Троичность Бога и Богочеловечество Христа, парадоксальное сострадание человеку бессмертного Бога и призыв к обожению, к теснейшему родству с Богом не только явились уникальным Откровением, но и ставили во все времена перед христианином главную цель: ощутив всю глубину Божественной любви, стать навсегда на путь святости, ибо, как говорит Апостол, вы куплены дорогой ценой (1 Кор. 7:23) — ценой крови Иисуса Христа. Приходится признать: не понимая до конца этой любви, боясь истинной духовной свободы во Христе, многие христиане шли вслед за проповедниками ересей, где все было просто, прагматично, не требовало столь напряженной религиозности. В этом смысле становится понятным наличие большого количества ариан, монофизитов и, наконец, начавшийся в седьмом веке стремительный процесс распространения ислама, который возвращает человека в ветхозаветное восприятие Бога как сурового и справедливого Господина, пред Которым человек — лишь мотылек, гонимый ветром…

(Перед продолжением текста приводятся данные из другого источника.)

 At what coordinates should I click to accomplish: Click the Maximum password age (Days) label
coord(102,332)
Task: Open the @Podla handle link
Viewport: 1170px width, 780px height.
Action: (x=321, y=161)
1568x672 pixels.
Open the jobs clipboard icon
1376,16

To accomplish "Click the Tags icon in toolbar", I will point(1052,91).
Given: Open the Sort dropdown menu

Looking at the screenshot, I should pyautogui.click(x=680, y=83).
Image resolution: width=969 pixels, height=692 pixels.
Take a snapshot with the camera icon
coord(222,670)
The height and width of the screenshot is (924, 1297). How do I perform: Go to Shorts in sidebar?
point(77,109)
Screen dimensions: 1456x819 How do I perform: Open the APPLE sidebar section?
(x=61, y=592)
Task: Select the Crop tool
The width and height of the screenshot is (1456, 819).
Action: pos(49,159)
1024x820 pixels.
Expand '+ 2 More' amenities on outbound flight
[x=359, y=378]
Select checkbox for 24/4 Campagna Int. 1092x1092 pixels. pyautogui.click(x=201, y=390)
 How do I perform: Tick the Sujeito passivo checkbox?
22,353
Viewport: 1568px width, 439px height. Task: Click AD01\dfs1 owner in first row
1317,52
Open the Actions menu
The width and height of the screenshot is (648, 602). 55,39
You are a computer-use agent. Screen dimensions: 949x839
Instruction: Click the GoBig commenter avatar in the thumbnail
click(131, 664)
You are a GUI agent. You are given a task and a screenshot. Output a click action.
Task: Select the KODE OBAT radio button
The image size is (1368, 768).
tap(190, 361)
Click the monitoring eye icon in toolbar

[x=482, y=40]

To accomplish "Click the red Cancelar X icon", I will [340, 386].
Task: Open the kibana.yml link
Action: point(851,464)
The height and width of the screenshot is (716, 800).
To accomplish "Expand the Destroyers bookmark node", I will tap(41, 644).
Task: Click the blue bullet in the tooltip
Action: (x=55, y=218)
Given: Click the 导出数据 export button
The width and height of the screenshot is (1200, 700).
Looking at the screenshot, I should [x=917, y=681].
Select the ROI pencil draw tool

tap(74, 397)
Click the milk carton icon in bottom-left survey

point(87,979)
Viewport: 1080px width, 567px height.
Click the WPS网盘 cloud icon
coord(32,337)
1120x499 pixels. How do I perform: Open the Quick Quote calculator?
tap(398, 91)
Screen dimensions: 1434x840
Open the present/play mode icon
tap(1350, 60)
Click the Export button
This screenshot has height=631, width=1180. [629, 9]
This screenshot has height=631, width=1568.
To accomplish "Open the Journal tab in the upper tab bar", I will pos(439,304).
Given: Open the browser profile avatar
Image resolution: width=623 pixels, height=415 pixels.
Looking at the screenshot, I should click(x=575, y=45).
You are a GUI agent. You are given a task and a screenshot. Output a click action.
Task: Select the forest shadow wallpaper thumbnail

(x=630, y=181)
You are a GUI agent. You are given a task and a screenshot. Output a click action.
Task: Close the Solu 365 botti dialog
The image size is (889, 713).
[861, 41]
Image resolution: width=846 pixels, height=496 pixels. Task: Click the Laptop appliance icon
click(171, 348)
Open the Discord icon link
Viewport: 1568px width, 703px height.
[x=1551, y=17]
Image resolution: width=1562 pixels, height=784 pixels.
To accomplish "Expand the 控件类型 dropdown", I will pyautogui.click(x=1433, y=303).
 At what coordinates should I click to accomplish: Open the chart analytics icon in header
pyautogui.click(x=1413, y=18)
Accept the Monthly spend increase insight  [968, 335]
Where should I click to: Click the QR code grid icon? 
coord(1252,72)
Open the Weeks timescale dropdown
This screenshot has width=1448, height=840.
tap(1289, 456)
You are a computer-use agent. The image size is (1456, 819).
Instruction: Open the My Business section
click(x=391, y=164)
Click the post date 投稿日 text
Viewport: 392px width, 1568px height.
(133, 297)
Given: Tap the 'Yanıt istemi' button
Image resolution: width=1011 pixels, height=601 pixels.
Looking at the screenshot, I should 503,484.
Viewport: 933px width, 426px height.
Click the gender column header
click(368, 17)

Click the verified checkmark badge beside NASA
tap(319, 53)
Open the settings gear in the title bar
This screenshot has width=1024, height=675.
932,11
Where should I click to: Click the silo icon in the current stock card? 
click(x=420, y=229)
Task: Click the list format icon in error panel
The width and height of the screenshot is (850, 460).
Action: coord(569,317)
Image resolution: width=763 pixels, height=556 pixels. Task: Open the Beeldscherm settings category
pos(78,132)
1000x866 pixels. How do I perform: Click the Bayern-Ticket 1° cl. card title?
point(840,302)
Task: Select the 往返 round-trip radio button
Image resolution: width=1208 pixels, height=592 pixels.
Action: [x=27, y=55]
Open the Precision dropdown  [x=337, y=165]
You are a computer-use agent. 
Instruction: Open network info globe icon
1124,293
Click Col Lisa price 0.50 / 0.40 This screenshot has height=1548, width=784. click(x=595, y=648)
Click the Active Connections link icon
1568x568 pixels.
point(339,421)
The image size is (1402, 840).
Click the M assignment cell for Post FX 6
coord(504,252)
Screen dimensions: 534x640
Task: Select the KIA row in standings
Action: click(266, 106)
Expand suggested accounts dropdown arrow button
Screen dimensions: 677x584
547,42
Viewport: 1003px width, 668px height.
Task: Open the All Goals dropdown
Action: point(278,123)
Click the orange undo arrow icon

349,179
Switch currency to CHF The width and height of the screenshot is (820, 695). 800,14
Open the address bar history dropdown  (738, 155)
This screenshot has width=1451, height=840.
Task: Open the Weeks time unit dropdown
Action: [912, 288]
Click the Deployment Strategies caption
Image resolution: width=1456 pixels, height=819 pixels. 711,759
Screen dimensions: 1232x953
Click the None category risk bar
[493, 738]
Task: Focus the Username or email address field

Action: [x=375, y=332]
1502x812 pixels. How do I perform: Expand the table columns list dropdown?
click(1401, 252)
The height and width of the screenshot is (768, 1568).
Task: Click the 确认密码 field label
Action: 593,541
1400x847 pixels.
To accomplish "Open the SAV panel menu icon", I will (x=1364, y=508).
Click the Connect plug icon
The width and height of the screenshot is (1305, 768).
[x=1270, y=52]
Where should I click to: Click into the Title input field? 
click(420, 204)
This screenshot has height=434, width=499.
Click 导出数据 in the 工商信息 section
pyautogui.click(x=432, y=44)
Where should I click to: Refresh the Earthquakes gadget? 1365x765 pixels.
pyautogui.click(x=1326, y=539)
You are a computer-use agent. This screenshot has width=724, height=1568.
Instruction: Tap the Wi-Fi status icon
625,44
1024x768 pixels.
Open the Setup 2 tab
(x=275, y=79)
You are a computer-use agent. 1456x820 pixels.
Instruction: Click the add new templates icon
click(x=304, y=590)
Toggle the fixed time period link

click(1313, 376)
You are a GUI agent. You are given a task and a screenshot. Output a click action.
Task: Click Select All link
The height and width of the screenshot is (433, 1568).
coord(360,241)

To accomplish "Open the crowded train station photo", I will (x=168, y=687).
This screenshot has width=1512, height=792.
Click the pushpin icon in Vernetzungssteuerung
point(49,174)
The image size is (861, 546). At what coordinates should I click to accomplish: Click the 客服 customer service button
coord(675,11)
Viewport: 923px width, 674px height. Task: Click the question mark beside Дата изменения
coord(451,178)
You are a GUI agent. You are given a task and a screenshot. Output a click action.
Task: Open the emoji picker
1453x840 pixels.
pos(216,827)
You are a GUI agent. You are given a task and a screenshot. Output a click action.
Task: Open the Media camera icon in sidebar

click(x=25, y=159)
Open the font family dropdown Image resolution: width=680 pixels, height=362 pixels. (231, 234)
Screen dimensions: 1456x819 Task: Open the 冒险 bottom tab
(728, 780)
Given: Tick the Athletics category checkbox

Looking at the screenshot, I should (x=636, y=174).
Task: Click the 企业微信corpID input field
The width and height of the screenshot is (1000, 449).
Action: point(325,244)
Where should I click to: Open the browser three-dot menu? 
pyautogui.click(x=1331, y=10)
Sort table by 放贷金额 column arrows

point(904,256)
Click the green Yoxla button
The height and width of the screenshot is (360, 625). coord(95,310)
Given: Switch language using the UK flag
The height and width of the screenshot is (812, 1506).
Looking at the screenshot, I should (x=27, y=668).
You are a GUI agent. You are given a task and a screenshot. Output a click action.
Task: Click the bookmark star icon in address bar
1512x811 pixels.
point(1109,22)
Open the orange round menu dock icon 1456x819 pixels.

Но эпоха Вселенских Соборов важна не только тем, что ими были провозглашены догматы веры и установлены церковные каноны, но прежде всего тем, что сама Церковь ощутила себя действительно как Единая, Святая, Соборная и Апостольская хранительница истины, Истины с большой буквы, т. е. Самого Христа. Апостольской она стала называться потому, что не самочинно, не в угоду рациональной идее, тем более не из корысти интерпретирует новозаветную религию, но сообщает человеку от апостолов полученное и неискаженно переданное видение Спасителя, Его служения, смерти и Воскресения. Единой Церковь называется потому, что несмотря на многообразие языков и культурных традиций, несовпадение уставов, церковного календаря и прочих аспектов, распространившиеся по городам и весям многочисленные «общины верных» едины в своем уповании, едины в любви Божией, и каждая истинная церковь является в данный момент и в данном месте полноценным бытием таинственного «тела Христова». Церковь, далее, именуется Соборной, ибо на каждую животрепещущую проблему, на каждый вопрос или даже вызов века сего Церковь отвечает соборной мыслью, вдохновленной самим Духом Святым. Этот аспект особенно интересен потому, что в истории правым, право-славным часто оказывалось отнюдь не большинство, и православная истина, отвечая на многолетнее насилие ересиархов долготерпением или даже мученичеством, побеждала далеко не сразу, так что соборная мысль в буквальном смысле слова собиралась по крупицам в веках. Но все равно в итоге истина в Церкви каждый раз торжествовала, и радость этого обстоятельства стала смыслом праздника Торжества Православия, совершенного впервые в Византии в 843 году и сегодня вспоминаемого нами в первое воскресенье Великого поста.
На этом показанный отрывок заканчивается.